About this exercise
Put every line of the listing below into a JSON list of strings, one string per line, leaving out blank lines.
========
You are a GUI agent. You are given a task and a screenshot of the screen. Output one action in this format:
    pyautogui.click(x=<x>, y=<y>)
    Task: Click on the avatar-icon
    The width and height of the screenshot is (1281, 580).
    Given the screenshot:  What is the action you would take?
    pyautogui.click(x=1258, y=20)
========
Exercise solution
[
  "You are a GUI agent. You are given a task and a screenshot of the screen. Output one action in this format:",
  "    pyautogui.click(x=<x>, y=<y>)",
  "    Task: Click on the avatar-icon",
  "    The width and height of the screenshot is (1281, 580).",
  "    Given the screenshot:  What is the action you would take?",
  "    pyautogui.click(x=1258, y=20)"
]